Advanced Research and Invention Agency Bill - Report – in the House of Lords at 8:12 pm on 14 December 2021.
Lord Clement-Jones
Liberal Democrat Lords Spokesperson (Digital)
My Lords, in Committee the Minister explained that he accepted the DPRRC’s recommendations regarding Clause 10, and indeed was taking it out of the Bill, but added:
“Clause 8 is, I believe, an important part of the Bill. Although the DPRRC also raised concerns about this power, there is a strong policy rationale and a clear precedent for this particular delegation of power.”
He was then able to cite one solitary example, the Administrative Justice and Tribunals Council, which was dissolved by the super-affirmative procedure, but he admitted that that was in the context of widespread public body reform. He continued:
“In contrast, the power in Clause 8 is narrow, such that ARIA can only be dissolved. It cannot be merged or have its functions or governance changed in any way, as set out in my response to the DPRRC last week.”—[Official Report, 22/11/21; cols. GC 162-63.]
I still believe that the objection from the DPRRC stands. It said it was not necessary legally, politically or practically for something created by primary legislation to be dissolved by secondary legislation. On the contrary, if Parliament creates ARIA, the right to dissolve it should naturally belong to Parliament.
This is all reinforced by the recent report of the DPRRC, Democracy Denied? The Urgent Need to Rebalance Power between Parliament and the Executive. This kind of power assumed by the Government is what it objects to. I agree with the committee’s conclusions that we need to stop this accretion of Henry VIII powers by the Government, who are still proceeding willy-nilly in the face of the clear views and warnings of one of our own very well-respected committees.
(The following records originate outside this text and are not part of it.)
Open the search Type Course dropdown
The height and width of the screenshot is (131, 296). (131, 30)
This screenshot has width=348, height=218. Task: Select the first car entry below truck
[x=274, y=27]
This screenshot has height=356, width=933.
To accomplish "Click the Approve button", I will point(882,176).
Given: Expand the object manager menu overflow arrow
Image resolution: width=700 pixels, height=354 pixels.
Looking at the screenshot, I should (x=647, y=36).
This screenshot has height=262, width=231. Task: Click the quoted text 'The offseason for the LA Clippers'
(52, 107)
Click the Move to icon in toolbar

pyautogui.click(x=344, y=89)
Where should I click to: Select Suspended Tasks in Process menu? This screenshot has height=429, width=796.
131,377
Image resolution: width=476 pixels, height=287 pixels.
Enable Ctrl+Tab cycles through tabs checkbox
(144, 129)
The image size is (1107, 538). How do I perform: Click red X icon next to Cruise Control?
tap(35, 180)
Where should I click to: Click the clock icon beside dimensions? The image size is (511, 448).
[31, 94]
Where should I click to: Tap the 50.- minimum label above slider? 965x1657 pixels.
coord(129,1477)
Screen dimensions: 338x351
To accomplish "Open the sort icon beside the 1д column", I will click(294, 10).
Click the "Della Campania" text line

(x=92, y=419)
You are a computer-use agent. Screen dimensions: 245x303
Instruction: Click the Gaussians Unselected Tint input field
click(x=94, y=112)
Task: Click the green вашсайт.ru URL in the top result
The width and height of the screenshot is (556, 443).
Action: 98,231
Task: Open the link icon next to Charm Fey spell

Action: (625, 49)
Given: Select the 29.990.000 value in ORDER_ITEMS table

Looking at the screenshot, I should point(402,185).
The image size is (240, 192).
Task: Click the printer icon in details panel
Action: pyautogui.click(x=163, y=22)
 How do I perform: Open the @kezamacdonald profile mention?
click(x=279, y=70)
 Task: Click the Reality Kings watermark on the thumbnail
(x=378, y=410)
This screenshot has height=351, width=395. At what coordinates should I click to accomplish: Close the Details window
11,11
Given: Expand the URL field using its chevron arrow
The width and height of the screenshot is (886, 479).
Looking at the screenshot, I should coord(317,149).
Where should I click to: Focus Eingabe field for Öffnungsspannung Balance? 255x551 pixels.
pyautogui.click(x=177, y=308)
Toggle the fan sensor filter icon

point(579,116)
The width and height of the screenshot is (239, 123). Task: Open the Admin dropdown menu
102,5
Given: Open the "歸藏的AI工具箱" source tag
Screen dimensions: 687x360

The Minister said that these were narrow and limited powers, but what could be wider than abolishing the very subject of the Bill? That seems to be an extraordinarily wide power and a completely unjustified use of a Henry VIII power. So I look forward to the Minister’s reply but I very much hope that the Government will rethink their response to the DPRRC’s objections to the inclusion of Clause 8. I beg to move.
Lord Davies of Brixton
Labour
8:15,
14 December 2021
My Lords, I am disappointed that the noble Lord, Lord Fox, is not with us this evening because, following Committee—which I attended, sat through, listened to all the debates of and did not say a word in—he said he was surprised that I had not found something better to do with my time. I just wanted to explain that I am extremely interested in this subject, but I am interested not in the detailed implementation of this legislation but in what it says about how research should be conducted. I am also glad that we have been joined by the Whip, the noble Viscount, Lord Younger, because, in a previous debate on another subject, he cast me as a pessimist—and I have to own up to being a pessimist on this particular proposal as well.
However, I support the Bill because it provides an interesting scientific experiment from which we can learn. We have a very small sample size: we have the existing system and the new system, a sample of two. But, as scientists often do, we have to work with the material that we have. So I am pleased that we have this proposal. Let us see how it works—albeit that I am a pessimist.
So, in Amendment 10, I am proposing that the Government should commit themselves to a review of how this proposal affects the corpus of research that takes place in the United Kingdom. This is a helpful suggestion. If pushed, I might possibly accept that it is unnecessary, because it will be done anyway. People will look to see what happens, and I just hope that the Government will recognise this and build it into the legislation.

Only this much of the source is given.